Our stellar neighbourhood expands

(Nanowerk News) Astronomers from the Observatory of the University of Hamburg were involved in the discovery of a new planet. As part of an international research team led by the Institut de Cičncies de l'Espai (ICE, CSIC), they have found a planet in orbit of Barnard's star. Barnard's star is a so-called red dwarf and after the Alpha-Centauri triple stellar system the second closest star to the Sun.
As scientists reported in the current issue of Nature ("A candidate super-Earth planet orbiting near the snow line of Barnard’s star"), they used astronomical observational data from about 20 years ago and combined it with new measurement data taken with the CARMENES planet-hunter spectrograph at Calar Alto/Spain among others.
The astronomers found significant evidence for a super-Earth with the size of 3.2 Earth masses, orbiting the red dwarf every 233 days. The new planet is at the so-called snowline of the star and is likely to be a frozen world.
Barnard's star is only six light-years from us and its velocity on Earth's night sky is the fastest of all stars which makes it noticeable also by hobby watchers. It is one of the least active red dwarfs known, smaller and with 7-10 billion years older than our Sun (about 4.6 billion years), and represents an ideal target to search for exoplanets.
Since 1997, several instruments gathered a large amount of measurements on the star’s subtle back and forth wobble. An analysis of the data collected up to 2015 suggested the wobble might be caused by a planet with an orbital period of about 230 days.
To confirm this theory, astronomers regularly monitored Barnard’s star using high-precision spectrometer such as the CARMENES planet-hunter spectrograph at the Calar Alto Observatory in Spain. The re-analysis of all 771 measurements detected a clear signal over a period of 233 days. This signal shows that Barnard's star is approaching and descending at about 1.2 meters per second in its shaking motion – which is about the speed of a person's gait. This was the first time that this type of exoplanet could be discovered with the so-called radial velocity method.

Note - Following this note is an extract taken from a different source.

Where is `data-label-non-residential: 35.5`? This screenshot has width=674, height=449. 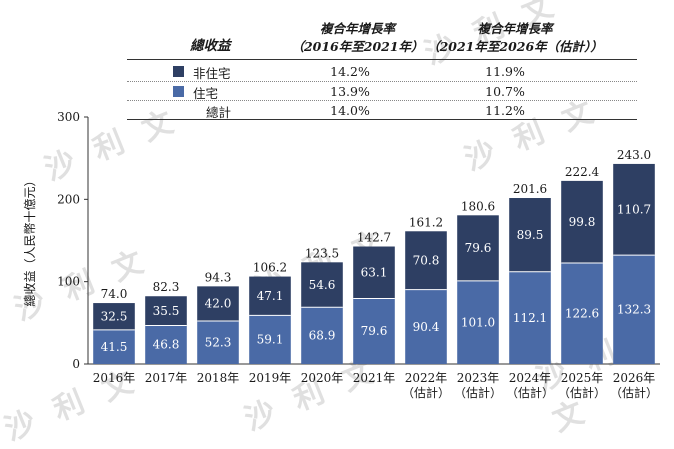
data-label-non-residential: 35.5 is located at coordinates (166, 311).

This discovery brought in the work of many scientists worldwide. "In Hamburg, we helped to redefine the mass of Barnard's star. Only then the measured speed of 1.2 meters per second can be used to determine the mass of the newly discovered planet," Andreas Schweitzer adds, co-author of the Hamburg Observatory of the University of Hamburg.
The newly discovered planet is called Barnard's star b (or GJ 699 b). It is a super-Earth, a large extrasolar planet with more than three times the mass of the Earth. He orbits his cool red home star near the so-called snow line – an orbit where water remains frozen. Therefore, in the absence of an atmosphere, the temperature is about -150 ° C, making the presence of liquid water on its surface unlikely.

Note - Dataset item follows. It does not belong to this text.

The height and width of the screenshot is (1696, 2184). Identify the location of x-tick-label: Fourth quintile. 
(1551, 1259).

"The discovery of a planet in our immediate neighborhood is a great motivation to continue to search for exoplanets surrounding neighboring stars and one day actually find a planet on which life would be possible," explains Andreas Schweitzer.

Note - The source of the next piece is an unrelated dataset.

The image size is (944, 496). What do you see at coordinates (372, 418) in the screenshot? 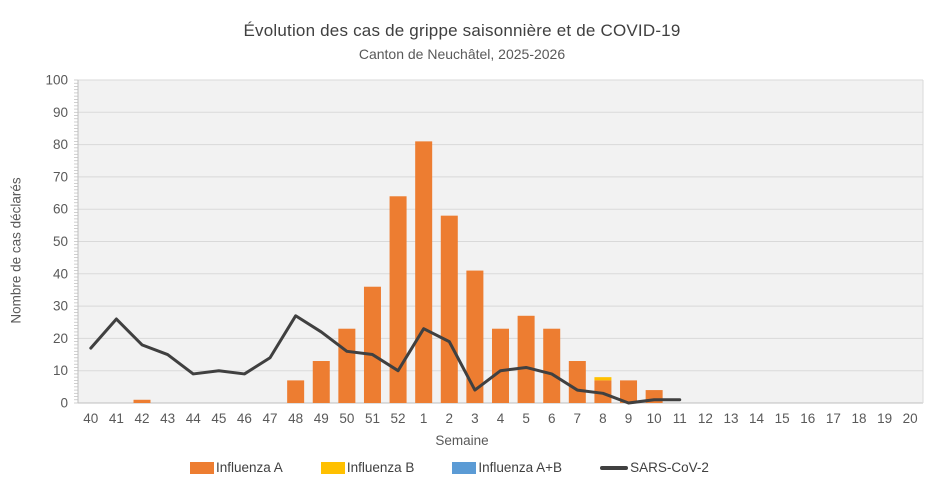
I see `x-tick-label: 51` at bounding box center [372, 418].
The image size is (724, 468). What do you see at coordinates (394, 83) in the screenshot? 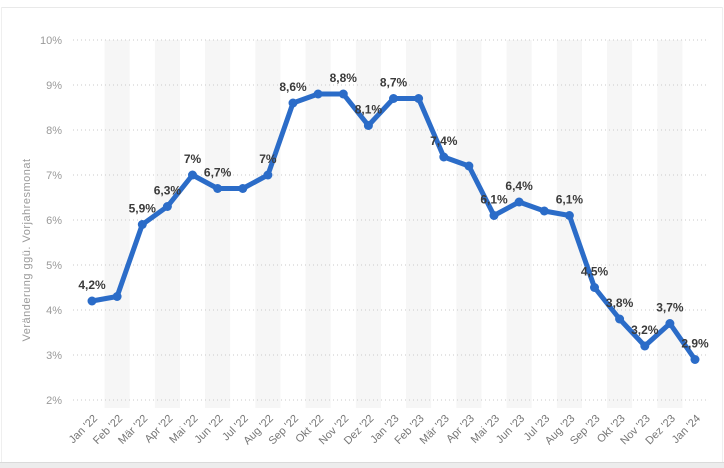
I see `data-point-label: 8,7%` at bounding box center [394, 83].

Note: The radial velocity method

Precision spectrometers measuring the Doppler effect were used for the researches. The Doppler effect is a temporal compression or elongation of a signal with changes in the distance between transmitter and receiver. In everyday life, one knows the phenomenon that an approaching car sounds different than a departing vehicle. Now, if a stellar object moves away from the earth, the observed light becomes slightly less energetic and therefore redder. The light becomes energy-rich and blue as the star moves towards the Earth.